Investing is Serious Business. But Does it Have to Be?

Some would-be investors might be scared off by how serious the idea of investing can be. Just the thought of the term “investment banker” evokes thoughts of stuffy boardrooms, suits, and piles of paperwork. Not to mention having to have a top-heavy bank account. However, the fintech industry has made great progress towards demystifying the process of investing and even making it–fun? Let’s take a closer look at some of the ways fintech has injected excitement into investing.

Healthy Financial Habit Rewards

Investment and banking apps used to provide just a way to check your balances and transfer money, but companies like Mint promote healthy saving habits with gamification. Options to set and track goals help you stay on target for savings. Sweepstakes and lotteries for cash giveaways provide incentives to put more money away while also getting a chance at a big payday. Investors looking to make more than just interest on a savings account can track progress towards everything from college investment plans to retirement funds, keeping an eye on how their money is performing by doing a quick check on an app.

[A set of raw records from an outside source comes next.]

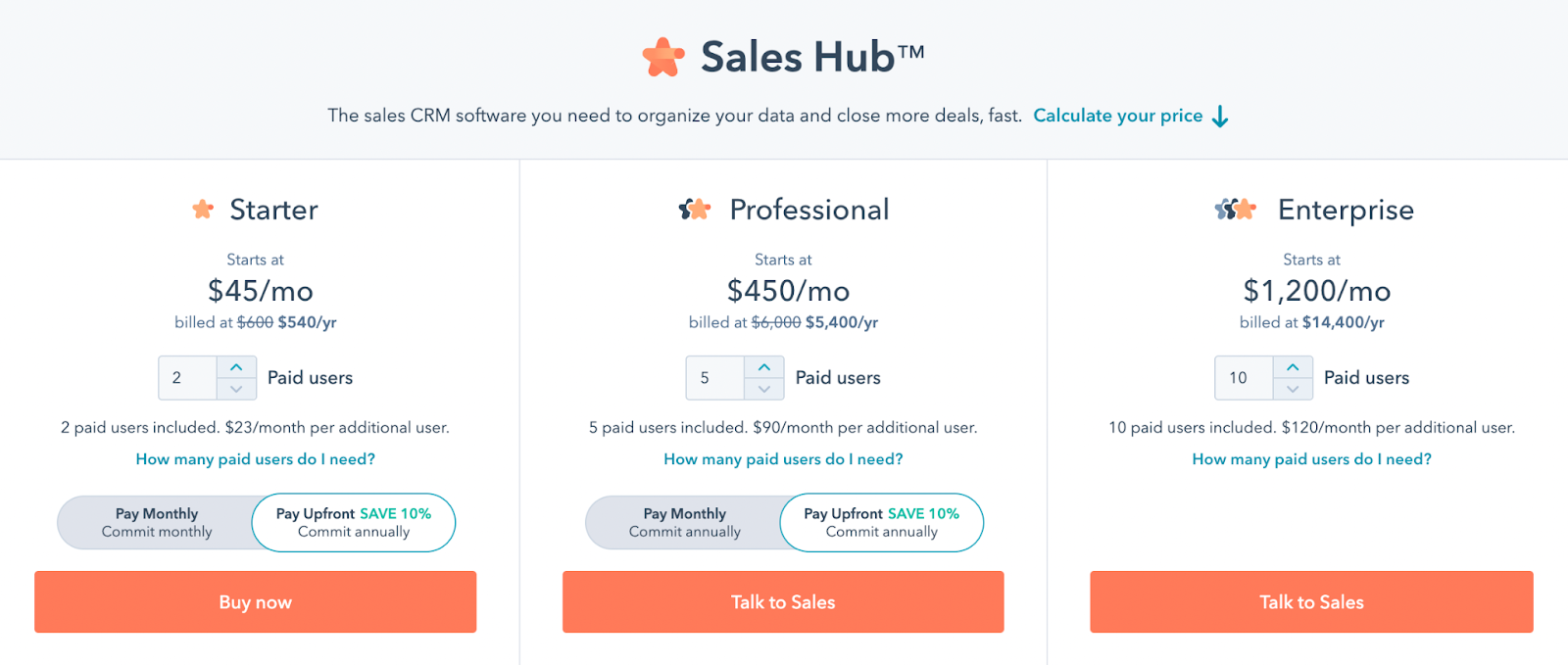Click the Enterprise plan triple-star icon
Viewport: 1568px width, 665px height.
(x=1235, y=210)

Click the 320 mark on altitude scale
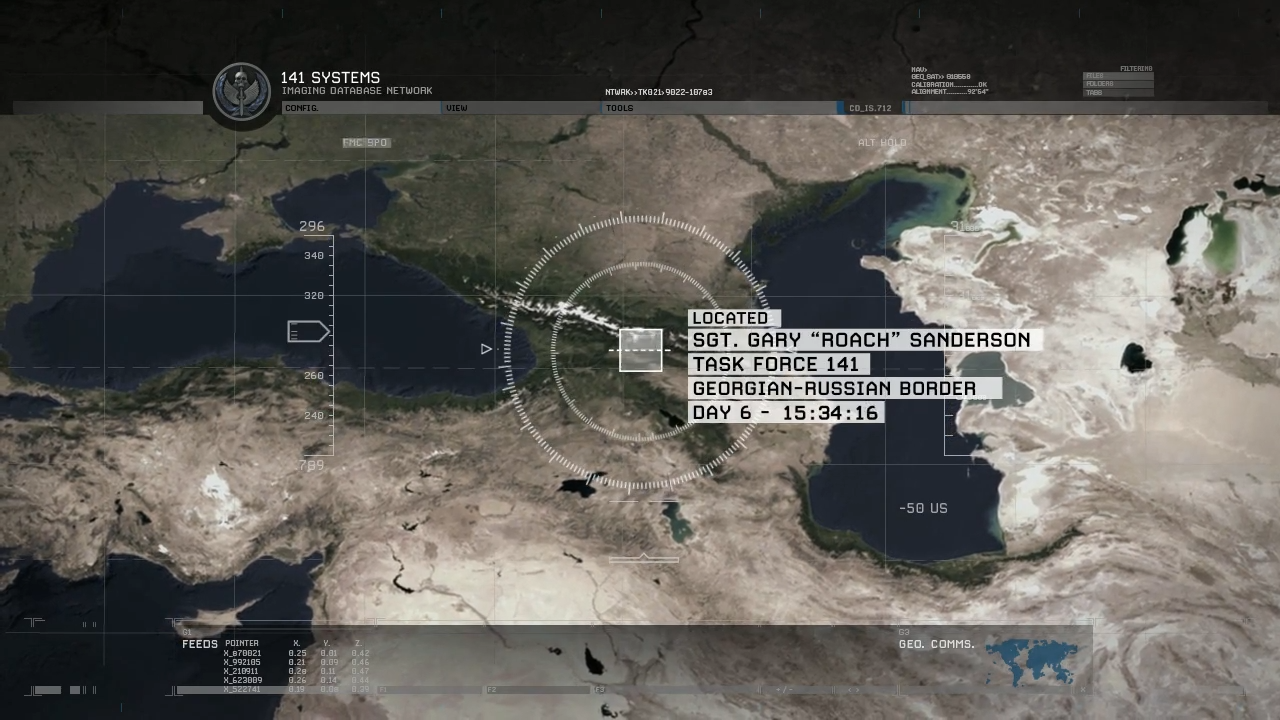click(314, 296)
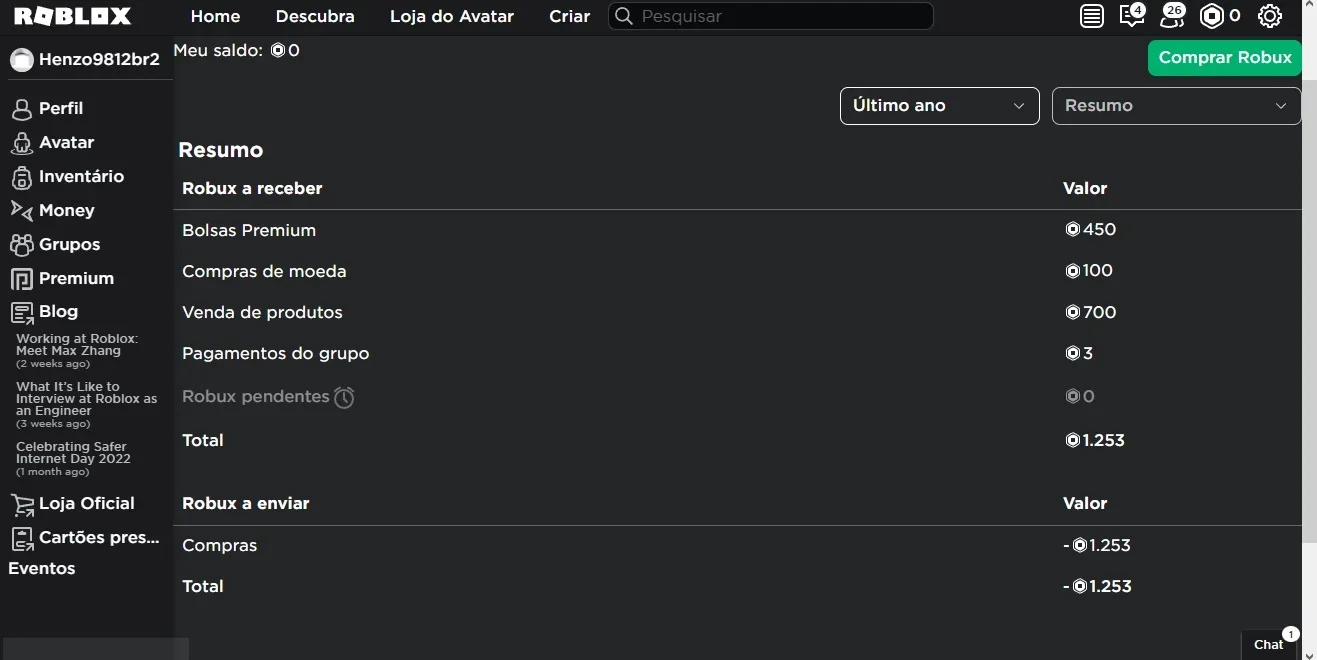This screenshot has height=660, width=1317.
Task: Click the Pesquisar search field
Action: coord(770,16)
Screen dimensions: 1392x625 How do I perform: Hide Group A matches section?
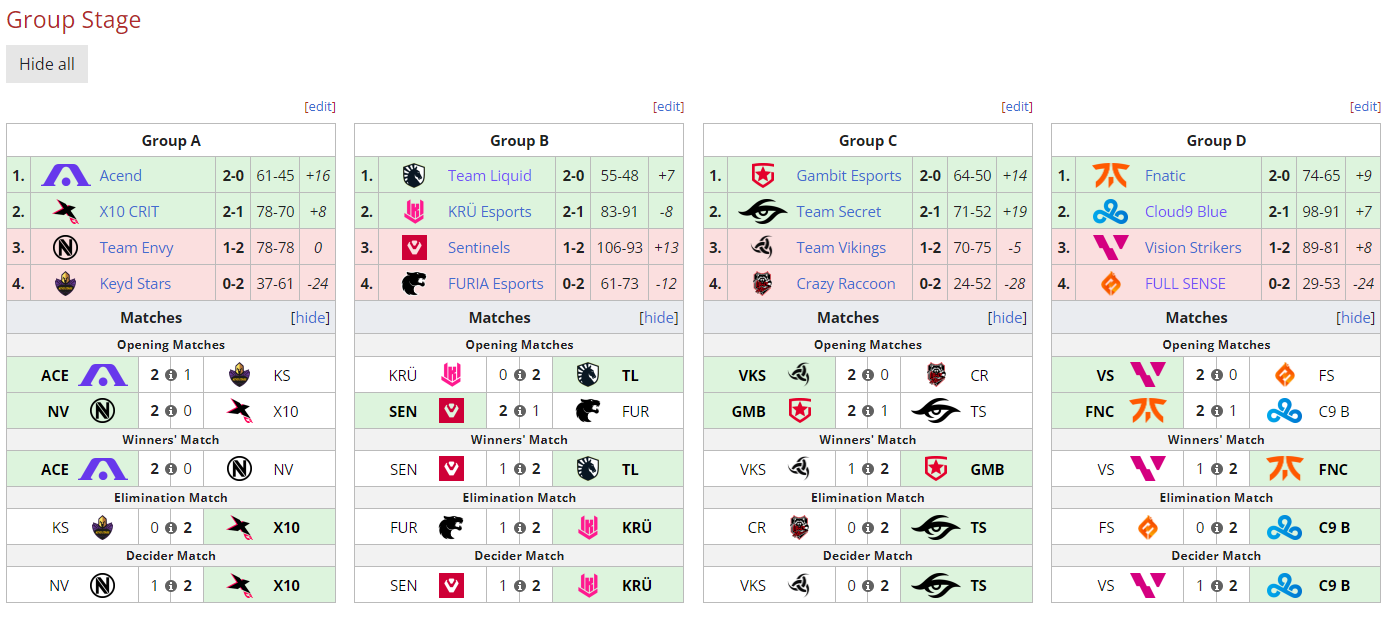[x=310, y=318]
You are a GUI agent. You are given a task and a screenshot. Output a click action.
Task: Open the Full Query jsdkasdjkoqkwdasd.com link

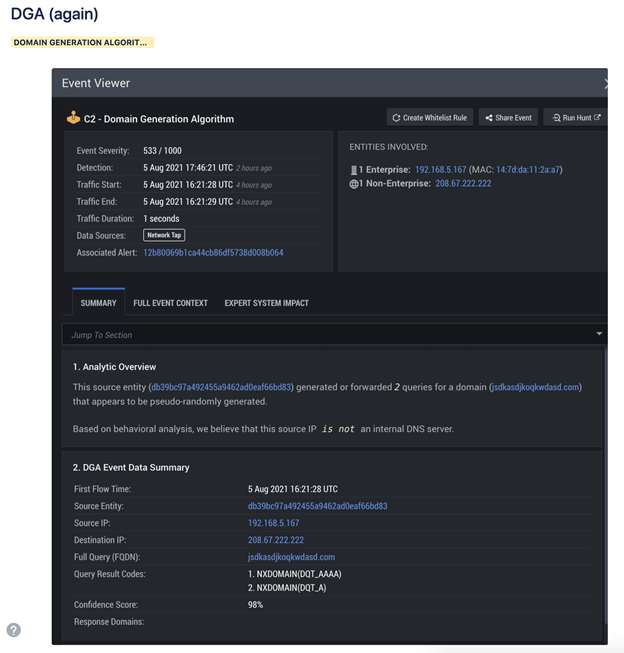tap(291, 557)
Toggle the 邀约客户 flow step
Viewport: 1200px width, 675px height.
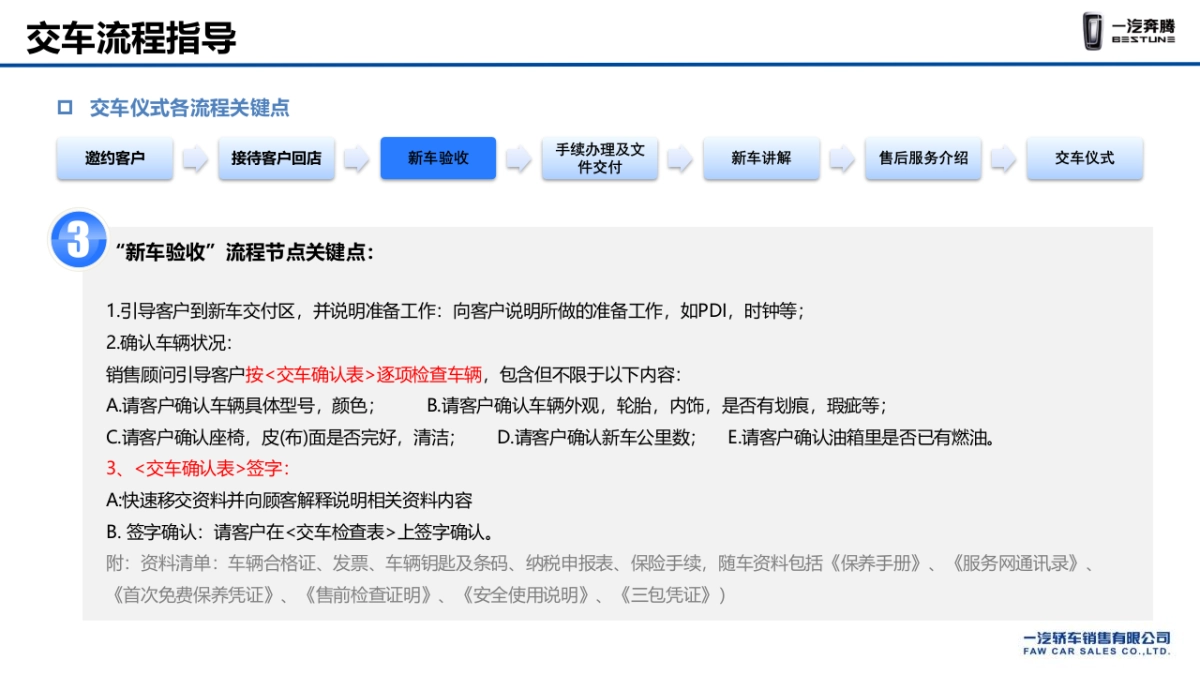point(112,158)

If you want to simply learn more about how to invest and be rewarded, educational apps let you earn gift cards and other incentives for simply taking quick lessons on how to manage your personal finances.


Not everyone has a few thousand dollars to put into stocks, bonds, or CDs, and the fintech space has found the solution in micro-investing options. Micro-investing sites remove the minimum investment barrier that often prevents people from putting money away. Some sites, like Acorns, let people round up purchases made with their debit cards to the next whole dollar. While only pennies may be invested at a time, the theory is that all those small deposits will add up over time. 

Other micro-investing platforms let you purchase fractional shares of stocks, making it easier to invest in companies such as Alphabet Inc. (Google), which trades at over $2,000 per share, on average. Fractional shares let smaller investors buy into companies they believe in without having to spend a small fortune on the investment, and they also make creating a diversified portfolio with a modest initial investment easier. With this unique disruption in the market, even some bigger institutions have begun to sell fractional shares.

Engaging Social Media

Social media may offer a way for companies to share information and gain exposure, but some fintech companies are going beyond the basics to engage customers and make investing fun. Giveaways and contests drive engagement and give people a reason to learn more about the company posting, while meme-based educational content provides helpful information in easily digestible ways. Some of the more unique fintech accounts ditch the idea of only talking about finance by posting jokes, commenting on viral stories, or simply giving you a reason to smile as you scroll through your feed. You might even already know a few companies with quirky or interesting Twitter and Instagram accounts responding to trends and news stories with fun and surprising twists. All these tactics come from different company mindsets, but the goal is always the same: make investing fun for the masses. 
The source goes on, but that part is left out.